**Stated problem**:
Render the records from the line containing "Given: Select the TUCSON" through the line containing "Looking at the screenshot, I should (335, 322)." as a JSON list of strings, one string per line, with blank lines omitted.
START
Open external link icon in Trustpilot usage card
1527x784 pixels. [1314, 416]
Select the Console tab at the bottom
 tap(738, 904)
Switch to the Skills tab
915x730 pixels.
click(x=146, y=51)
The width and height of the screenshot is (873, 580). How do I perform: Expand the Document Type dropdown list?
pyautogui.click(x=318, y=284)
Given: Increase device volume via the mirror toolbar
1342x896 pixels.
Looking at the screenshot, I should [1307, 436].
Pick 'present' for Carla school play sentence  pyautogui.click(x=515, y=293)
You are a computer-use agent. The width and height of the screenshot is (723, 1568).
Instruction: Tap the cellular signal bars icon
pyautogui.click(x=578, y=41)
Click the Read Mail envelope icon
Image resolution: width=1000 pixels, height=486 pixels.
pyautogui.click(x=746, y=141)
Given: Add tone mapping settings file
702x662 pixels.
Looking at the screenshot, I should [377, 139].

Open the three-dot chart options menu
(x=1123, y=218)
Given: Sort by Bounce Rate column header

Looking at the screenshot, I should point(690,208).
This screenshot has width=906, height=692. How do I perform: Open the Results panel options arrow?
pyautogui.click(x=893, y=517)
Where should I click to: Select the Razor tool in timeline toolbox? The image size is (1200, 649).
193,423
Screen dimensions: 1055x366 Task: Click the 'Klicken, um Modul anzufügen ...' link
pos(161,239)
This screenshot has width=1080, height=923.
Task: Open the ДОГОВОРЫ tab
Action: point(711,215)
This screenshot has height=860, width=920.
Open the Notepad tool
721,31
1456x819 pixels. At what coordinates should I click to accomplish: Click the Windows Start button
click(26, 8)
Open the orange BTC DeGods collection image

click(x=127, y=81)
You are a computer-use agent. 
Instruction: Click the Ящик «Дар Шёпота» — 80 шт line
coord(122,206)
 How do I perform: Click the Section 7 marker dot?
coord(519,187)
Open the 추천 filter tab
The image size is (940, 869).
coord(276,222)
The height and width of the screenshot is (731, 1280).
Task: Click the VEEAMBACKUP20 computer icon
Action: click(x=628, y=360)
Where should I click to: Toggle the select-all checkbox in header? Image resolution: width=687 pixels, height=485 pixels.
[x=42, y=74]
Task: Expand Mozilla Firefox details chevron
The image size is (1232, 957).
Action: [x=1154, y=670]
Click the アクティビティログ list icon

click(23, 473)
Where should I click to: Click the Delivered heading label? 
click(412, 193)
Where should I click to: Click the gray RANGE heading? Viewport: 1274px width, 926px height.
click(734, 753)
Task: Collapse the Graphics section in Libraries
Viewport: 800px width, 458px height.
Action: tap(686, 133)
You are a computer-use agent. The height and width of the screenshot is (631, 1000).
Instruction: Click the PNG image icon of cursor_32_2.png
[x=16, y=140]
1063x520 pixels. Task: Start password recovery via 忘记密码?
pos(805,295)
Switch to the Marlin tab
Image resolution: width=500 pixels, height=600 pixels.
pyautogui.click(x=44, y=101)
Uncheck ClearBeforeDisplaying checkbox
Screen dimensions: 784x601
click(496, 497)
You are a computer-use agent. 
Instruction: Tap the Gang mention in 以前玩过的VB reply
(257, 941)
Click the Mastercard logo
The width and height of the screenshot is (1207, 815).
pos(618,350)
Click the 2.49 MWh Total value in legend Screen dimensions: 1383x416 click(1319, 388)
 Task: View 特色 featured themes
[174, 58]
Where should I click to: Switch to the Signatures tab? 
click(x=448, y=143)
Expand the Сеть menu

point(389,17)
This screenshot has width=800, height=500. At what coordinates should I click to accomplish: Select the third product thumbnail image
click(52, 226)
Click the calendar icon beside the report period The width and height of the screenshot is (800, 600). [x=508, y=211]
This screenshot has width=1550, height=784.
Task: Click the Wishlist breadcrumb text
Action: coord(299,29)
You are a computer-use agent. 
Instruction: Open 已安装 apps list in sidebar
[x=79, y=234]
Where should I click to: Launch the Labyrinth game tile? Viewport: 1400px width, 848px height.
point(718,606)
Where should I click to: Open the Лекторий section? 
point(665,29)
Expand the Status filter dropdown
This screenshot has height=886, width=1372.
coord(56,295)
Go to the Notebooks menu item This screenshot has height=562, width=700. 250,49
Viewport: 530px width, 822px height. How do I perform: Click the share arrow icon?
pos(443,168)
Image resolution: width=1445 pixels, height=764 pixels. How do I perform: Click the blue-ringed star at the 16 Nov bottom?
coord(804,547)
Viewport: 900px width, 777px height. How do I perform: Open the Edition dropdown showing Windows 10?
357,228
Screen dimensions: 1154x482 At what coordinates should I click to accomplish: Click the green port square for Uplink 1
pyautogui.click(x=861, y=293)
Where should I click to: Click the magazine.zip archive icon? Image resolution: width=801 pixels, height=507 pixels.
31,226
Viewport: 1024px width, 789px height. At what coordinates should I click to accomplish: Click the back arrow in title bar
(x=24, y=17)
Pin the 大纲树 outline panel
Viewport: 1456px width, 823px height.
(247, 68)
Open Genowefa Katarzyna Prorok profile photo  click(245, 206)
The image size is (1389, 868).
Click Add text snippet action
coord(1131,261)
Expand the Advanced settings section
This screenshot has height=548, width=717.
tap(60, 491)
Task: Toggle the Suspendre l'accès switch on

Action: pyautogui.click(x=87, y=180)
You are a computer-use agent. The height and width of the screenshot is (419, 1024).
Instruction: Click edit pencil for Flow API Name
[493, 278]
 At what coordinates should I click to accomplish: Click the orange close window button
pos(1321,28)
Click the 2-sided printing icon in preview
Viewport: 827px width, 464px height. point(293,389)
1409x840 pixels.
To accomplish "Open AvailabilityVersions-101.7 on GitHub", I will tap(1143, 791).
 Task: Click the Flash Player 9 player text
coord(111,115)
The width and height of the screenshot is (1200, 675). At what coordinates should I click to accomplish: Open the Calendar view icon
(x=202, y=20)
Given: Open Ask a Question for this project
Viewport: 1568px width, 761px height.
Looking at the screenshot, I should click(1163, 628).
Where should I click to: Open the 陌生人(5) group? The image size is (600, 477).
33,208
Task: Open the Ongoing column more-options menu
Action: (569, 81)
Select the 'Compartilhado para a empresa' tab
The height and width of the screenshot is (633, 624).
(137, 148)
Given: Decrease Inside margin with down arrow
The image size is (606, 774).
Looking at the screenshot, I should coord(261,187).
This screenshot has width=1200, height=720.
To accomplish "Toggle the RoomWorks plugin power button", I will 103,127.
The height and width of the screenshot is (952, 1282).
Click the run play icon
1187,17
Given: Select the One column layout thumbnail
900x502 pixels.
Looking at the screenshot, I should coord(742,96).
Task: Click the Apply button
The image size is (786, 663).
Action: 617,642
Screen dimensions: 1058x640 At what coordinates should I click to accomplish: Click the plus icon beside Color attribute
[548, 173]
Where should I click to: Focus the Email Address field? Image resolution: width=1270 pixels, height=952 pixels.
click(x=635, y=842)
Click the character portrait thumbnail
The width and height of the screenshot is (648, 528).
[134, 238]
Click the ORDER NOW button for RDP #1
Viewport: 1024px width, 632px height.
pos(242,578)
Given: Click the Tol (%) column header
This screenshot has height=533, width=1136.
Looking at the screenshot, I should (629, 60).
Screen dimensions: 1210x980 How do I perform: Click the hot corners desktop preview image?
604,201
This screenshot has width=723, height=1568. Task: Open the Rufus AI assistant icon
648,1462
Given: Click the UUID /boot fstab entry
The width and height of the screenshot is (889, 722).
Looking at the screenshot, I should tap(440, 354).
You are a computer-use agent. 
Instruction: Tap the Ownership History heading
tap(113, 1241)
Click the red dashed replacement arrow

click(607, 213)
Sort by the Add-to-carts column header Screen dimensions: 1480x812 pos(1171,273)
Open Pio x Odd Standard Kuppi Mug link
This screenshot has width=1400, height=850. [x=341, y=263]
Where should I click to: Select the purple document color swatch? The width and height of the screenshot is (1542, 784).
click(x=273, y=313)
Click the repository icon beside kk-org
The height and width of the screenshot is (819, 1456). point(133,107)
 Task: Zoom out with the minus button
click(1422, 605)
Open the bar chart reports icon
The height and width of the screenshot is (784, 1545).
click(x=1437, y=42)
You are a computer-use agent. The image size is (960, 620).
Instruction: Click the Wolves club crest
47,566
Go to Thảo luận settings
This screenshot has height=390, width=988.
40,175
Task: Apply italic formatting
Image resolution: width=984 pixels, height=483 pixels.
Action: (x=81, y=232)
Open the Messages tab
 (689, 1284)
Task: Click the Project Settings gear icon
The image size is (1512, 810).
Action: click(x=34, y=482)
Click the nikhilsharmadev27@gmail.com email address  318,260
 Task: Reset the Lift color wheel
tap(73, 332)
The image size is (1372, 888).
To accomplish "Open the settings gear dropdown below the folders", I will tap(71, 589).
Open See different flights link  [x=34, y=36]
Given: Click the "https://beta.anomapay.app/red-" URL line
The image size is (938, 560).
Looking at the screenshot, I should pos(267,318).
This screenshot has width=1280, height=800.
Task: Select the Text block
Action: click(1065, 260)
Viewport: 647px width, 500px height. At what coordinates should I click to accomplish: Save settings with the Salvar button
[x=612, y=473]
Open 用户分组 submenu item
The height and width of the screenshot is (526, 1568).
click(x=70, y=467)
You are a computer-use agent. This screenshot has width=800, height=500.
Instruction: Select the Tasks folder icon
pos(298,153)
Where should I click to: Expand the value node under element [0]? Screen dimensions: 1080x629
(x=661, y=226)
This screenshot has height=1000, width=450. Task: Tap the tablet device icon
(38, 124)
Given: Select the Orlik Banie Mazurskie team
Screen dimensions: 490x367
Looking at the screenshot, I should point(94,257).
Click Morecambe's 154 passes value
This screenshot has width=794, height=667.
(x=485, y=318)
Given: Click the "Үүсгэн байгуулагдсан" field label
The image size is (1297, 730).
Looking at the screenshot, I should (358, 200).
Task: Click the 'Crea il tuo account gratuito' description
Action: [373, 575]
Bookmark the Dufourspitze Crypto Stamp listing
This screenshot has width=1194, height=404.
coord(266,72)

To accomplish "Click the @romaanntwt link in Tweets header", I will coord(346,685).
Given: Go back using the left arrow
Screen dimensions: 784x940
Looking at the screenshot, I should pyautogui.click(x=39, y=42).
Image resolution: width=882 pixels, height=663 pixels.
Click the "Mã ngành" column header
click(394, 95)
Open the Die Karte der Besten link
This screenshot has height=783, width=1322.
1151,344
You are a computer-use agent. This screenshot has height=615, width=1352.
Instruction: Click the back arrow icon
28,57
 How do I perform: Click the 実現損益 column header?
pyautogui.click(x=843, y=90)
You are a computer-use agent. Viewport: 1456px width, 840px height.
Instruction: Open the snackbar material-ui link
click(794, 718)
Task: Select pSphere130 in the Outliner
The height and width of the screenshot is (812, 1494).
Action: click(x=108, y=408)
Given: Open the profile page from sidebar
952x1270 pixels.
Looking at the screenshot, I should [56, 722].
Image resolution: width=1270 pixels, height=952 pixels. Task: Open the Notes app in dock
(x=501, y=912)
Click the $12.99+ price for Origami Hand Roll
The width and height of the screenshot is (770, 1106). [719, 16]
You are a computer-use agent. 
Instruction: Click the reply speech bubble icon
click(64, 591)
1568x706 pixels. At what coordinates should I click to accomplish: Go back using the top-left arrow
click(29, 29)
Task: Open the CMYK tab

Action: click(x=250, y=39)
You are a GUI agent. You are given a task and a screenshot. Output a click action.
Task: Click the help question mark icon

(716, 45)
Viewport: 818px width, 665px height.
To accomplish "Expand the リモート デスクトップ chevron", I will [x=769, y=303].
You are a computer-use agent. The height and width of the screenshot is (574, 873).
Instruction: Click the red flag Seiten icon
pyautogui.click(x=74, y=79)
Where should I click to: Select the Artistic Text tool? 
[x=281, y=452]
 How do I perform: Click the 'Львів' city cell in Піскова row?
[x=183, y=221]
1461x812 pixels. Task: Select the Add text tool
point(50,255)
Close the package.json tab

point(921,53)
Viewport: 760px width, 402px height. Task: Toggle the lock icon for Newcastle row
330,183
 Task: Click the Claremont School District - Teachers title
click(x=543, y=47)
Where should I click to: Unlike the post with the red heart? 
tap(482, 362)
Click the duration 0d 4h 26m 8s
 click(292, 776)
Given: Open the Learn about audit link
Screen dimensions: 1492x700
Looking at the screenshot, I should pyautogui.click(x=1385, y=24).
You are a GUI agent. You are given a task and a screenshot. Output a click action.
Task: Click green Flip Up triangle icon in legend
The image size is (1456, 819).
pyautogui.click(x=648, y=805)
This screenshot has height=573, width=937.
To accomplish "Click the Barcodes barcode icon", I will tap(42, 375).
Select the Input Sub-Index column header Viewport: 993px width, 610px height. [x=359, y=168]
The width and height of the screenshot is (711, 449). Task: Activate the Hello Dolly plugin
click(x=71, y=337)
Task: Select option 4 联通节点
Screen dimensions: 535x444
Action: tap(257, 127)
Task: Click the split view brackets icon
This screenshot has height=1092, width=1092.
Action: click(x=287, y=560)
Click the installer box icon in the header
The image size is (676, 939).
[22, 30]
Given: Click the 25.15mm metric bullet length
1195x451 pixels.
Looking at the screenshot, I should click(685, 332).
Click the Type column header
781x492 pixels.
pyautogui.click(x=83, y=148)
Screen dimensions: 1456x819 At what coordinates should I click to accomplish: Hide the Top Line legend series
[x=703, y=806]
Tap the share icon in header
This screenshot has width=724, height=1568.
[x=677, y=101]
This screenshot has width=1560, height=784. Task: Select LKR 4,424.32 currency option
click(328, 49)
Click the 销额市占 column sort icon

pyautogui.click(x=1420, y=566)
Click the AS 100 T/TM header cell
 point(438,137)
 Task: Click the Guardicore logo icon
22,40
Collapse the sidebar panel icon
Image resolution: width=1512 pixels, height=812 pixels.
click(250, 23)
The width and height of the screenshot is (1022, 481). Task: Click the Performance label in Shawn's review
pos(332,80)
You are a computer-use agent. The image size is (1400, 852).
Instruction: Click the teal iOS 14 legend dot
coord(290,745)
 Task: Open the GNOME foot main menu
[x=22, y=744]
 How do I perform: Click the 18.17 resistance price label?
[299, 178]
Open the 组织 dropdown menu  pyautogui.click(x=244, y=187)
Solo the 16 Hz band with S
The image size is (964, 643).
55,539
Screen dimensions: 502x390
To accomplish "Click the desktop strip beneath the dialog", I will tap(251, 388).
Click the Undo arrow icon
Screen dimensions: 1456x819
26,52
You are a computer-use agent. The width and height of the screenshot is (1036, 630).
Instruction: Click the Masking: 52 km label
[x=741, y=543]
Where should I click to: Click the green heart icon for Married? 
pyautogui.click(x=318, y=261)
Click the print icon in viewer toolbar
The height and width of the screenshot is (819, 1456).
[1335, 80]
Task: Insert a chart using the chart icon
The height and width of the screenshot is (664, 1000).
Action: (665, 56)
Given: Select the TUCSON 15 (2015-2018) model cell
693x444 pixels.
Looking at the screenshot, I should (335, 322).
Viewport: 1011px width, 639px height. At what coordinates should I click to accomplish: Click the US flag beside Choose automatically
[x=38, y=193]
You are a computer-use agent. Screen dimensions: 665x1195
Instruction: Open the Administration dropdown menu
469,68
END
**Solution for this exercise**:
[
  "Given: Select the TUCSON 15 (2015-2018) model cell",
  "693x444 pixels.",
  "Looking at the screenshot, I should (335, 322)."
]